Text excerpt: Begin

At high resolution and in 3D - Scientists from the Helmholtz Centre for Infection Research (HZI) and the University of Basel solved the structure of the enzyme, EgtB. Some bacteria utilise EgtB to produce the vitamin ergothioneine, for example Mycobacterium tuberculosis which causes Tuberculosis. Experiments with closely related organisms indicate that the tuberculosis pathogen can be defeated by the immune system more easily if it lacks ergothioneine. The scientists published the structure of EgtB and its mechanism of action in the professional magazine, "Angewandte Chemie". Their results may contribute to a new tuberculosis therapy.
Ergothioneine is a substance whose function is not yet known, but which has attracted the interest of researchers so much that they deciphered its exact synthetic pathway. The substance is a vitamin that is produced by fungi and some bacteria and is ingested by humans with their food. The tuberculosis pathogen, Mycobacterium tuberculosis, also produces ergothioneine. When scientists studied closely related microorganisms, they noted that these can defend themselves less well against reactions of the immune system when they become unable to produce the vitamin. "If we succeed to inhibit ergothioneine or its synthesis in Mycobacterium tuberculosis, we might have a new approach to a tuberculosis therapy," says Prof Wulf Blankenfeldt from the HZI. According to estimates of the World Health Organization, nine million people were newly diagnosed with Tuberculosis in 2013.
But how could this type of tuberculosis medication attack? To answer this question, the researchers deciphered the three-dimensional structure of an enzyme that produces ergothioneine. This enzyme is called EgtB and uses amino acids, the building blocks of our proteins, for its starting materials. It connects a carbon atom to a sulfur atom and thereby attaches two amino acids to each other in a central step. It does not do this same way as previously known enzymes: "Each enzyme has a so-called active centre, in which the starting substances bind and in which the reaction proceeds," says Allegra Vit, who investigates EgtB in the course of her doctoral thesis at the HZI in collaboration with the research group of Prof Florian Seebeck at the University of Basel. "Our experiments show that the sulfur atom present in one of the amino acids interacts directly with the active centre of EgtB."

Text excerpt: End

● Required tasks:
1. Repeat, word for word, the part of the EgtB text that opens with "At high resolution" and closes with "new tuberculosis therapy.".
2. Answer these questions from the EgtB text:
(a) In which magazine did the scientists publish the structure of EgtB?
(b) According to World Health Organization estimates, how many people were newly diagnosed with Tuberculosis in 2013?
(c) Allegra Vit works with the research group of which professor at the University of Basel?
3. Please carry the EgtB text on past its final sentence with the next part.
The rows that come next are from a different source than the EgtB text.

Supplied records: Begin

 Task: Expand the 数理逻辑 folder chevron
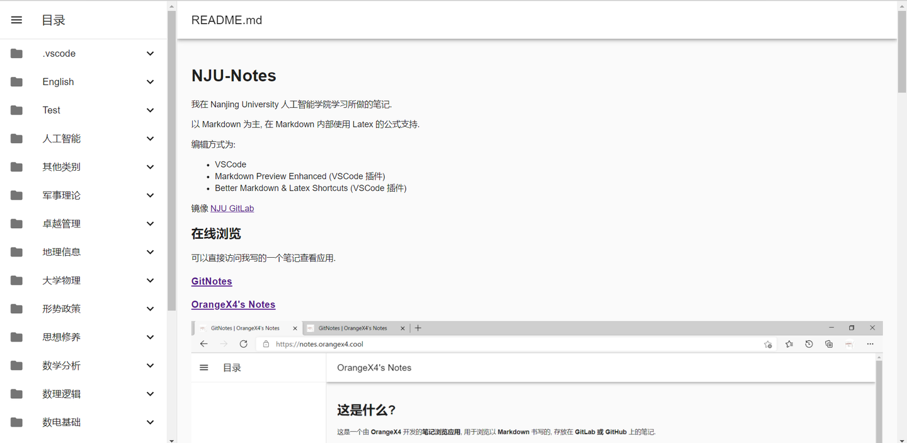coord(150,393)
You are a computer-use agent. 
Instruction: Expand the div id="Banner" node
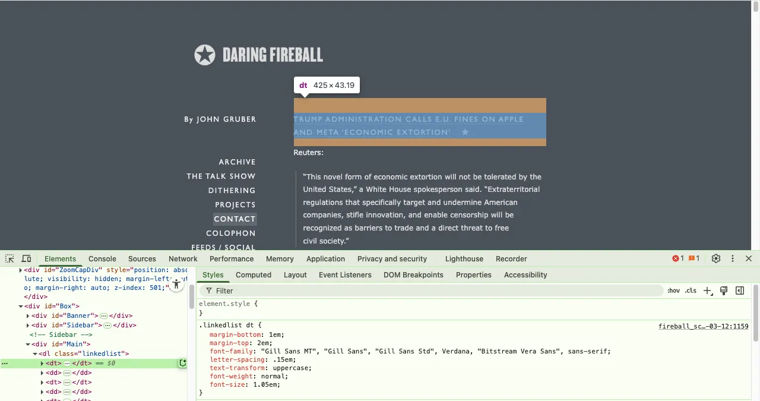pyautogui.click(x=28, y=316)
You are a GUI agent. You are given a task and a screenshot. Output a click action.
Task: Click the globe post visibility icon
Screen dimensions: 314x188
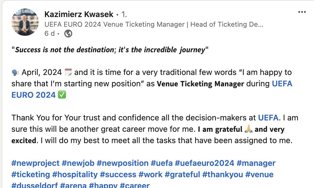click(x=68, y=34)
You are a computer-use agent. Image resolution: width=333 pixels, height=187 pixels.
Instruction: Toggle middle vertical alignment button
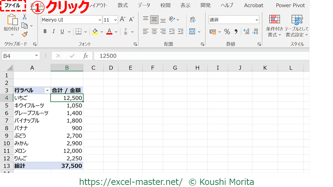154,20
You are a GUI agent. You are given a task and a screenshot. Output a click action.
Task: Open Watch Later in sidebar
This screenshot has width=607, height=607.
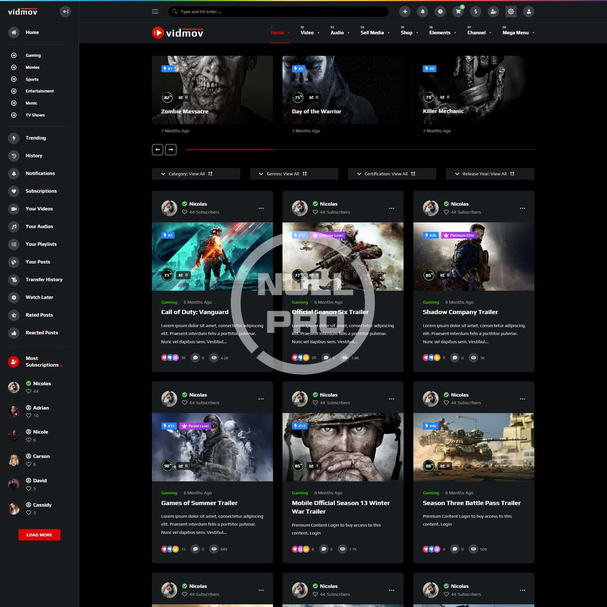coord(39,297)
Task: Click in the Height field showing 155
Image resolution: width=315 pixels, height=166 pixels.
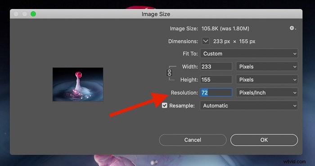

Supplied records: End
Supplied records: Begin

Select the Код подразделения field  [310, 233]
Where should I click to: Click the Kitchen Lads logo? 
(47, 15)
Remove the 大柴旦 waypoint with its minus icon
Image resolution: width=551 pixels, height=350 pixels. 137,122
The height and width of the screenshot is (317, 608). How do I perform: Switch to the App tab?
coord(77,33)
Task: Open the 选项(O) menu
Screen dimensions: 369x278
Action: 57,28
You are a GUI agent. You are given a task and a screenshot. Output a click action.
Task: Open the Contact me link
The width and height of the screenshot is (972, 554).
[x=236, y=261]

Supplied records: End

● Outputs in order:
1.
At high resolution and in 3D - Scientists from the Helmholtz Centre for Infection Research (HZI) and the University of Basel solved the structure of the enzyme, EgtB. Some bacteria utilise EgtB to produce the vitamin ergothioneine, for example Mycobacterium tuberculosis which causes Tuberculosis. Experiments with closely related organisms indicate that the tuberculosis pathogen can be defeated by the immune system more easily if it lacks ergothioneine. The scientists published the structure of EgtB and its mechanism of action in the professional magazine, "Angewandte Chemie". Their results may contribute to a new tuberculosis therapy.

2.
(a) "Angewandte Chemie"
(b) Nine million
(c) Prof Florian Seebeck

3.
The scientists used a method called x-ray crystallography to resolve this process up to the smallest detail and to determine the arrangement of individual atoms. These form some kind of tunnel that contains the active centre. There is an iron atom at the end of the tunnel that is responsible for the enzymatic activity of EgtB.
"We used the detailed analysis of the enzyme structure and of interactions between the atoms of the enzyme and of the starting substances to decipher the mechanism of action of EgtB," says Blankenfeldt. The work of the scientists also lays the foundation for the search for a substance that might inhibit EgtB in the tuberculosis pathogen. (Dr Birgit Manno)
Original publication:
Goncharenko, K. V., Vit, A., Blankenfeldt, W. and Seebeck, F. P. (2015), Structure of the Sulfoxide Synthase EgtB from the Ergothioneine Biosynthetic Pathway. Angew. Chem. Int. Ed., 54: 2821–2824. DOI:10.1002/anie.201410045.